Summary

Identified a research gap for automated aircraft defect detection systems
Devised an automated aircraft visual inspection (AAVI) system that uses a lightweight CNN model to defect a range of aircraft defects in real-time
Compiled a novel, public aircraft defect dataset with Dent, Crack and Missing Fastener classes
Finetuned the YOLO-NAS-L model on the dataset as a proof of concept and achieved the current best results in the literature for automated aircraft defect detection
AAVI selected among the top 5% of UTS Engineering capstone projects and presented at the 2024 UTS Capstone Showcase - Shortlisted for the UTS IEEE award
“Aircraft Visual Inspection; A Benchmark of Machine Learning Models” accepted for poster publication at the 2024 Australasian Conference on Robotics and Automation (ACRA)

Project Overview

The Automated Aircraft Visual Inspection (AAVI) project represents a significant advancement in automated defect detection for aircraft maintenance. Using state-of-the-art YOLO-NAS (You Only Look Once - Neural Architecture Search) technology, this system achieves unprecedented accuracy in identifying various types of aircraft surface defects.

This innovative solution addresses the critical need for efficient and reliable aircraft inspection processes, potentially reducing inspection time while maintaining or improving accuracy.

Our approach involved several key steps including dataset preparation with diverse aircraft surface defect images, implementation of YOLO-NAS architecture for defect detection, model training with optimised hyperparameters, extensive testing and validation on real-world scenarios, and thorough performance analysis and optimisation.

Methodology

The AAVI system combines hardware and software innovations to create a streamlined approach to aircraft defect inspection. Its design centers around two components:

AAVI System Diagram

1. Data Acquisition Network (DAN)
The DAN employs a hybrid solution of drones and stationary cameras to ensure thorough visual coverage of aircraft, even in challenging inspection areas. Unmanned Aerial Vehicles (UAVs), such as DJI Matrice drones, scan the external and upper surfaces, while stationary cameras focus on intricate areas like undercarriages and landing gear. Images captured by the DAN are streamed in real-time for processing.

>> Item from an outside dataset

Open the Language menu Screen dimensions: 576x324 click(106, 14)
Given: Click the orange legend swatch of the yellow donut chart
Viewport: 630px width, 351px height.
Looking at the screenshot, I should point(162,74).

2. Data Analysis and Sharing Hub (DASH)
Captured image data is routed to DASH, which uses DCNN models for defect detection. The first model performs Defect Detection in Real-Time (DDRT), designed for speed and edge-device efficiency, such as GPU-enabled platforms. This is critical for providing actionable insights within the 20–40 minute window between flights. The second model, for Defect Detection Post-Hoc (DDPH), prioritises high precision and recall, ensuring even subtle defects not flagged by the real-time system are identified before the aircraft Post-Hoc (DDPH), prioritises high precision and recall, ensuring even subtle defects not flagged by the real-time system are identified before the aircraft resumes operations.

The methodology is bolstered by image-labeling mechanisms, allowing models to retrain and adapt over time. Insights from failed inspections can propagate across systems worldwide, continually refining the process. This adaptive design makes the system resilient and future-proof, with potential applications in edge hardware scenarios, regulations adherence, and evolving model architectures.

AAVI System Process Flowchart.

Dataset Creation and Composition

To facilitate the training and evaluation of the AAVI models, a comprehensive dataset was curated from six publicly available datasets, consisting of 4,492 images. After refinement, this dataset focused on three defect classes—cracks, dents, and missing fasteners. A key element of this work involved intensive cleaning, where duplicate images, augmented data, and unsuitable images (e.g., video-game captures and misannotated photos) were filtered out.

Class distributions revealed imbalances—missing fasteners were the most common (1,720 instances), while dents were underrepresented (915 instances). These limitations influenced model performance but were mitigated through carefully designed augmentations.

To improve robustness against variability in real-world inspections, augmentations were applied, such as flipping, cropping, mosaics, and exposure adjustments. This expanded the dataset to over 5,800 training images, allowing the model to better generalise across diverse inspection scenarios.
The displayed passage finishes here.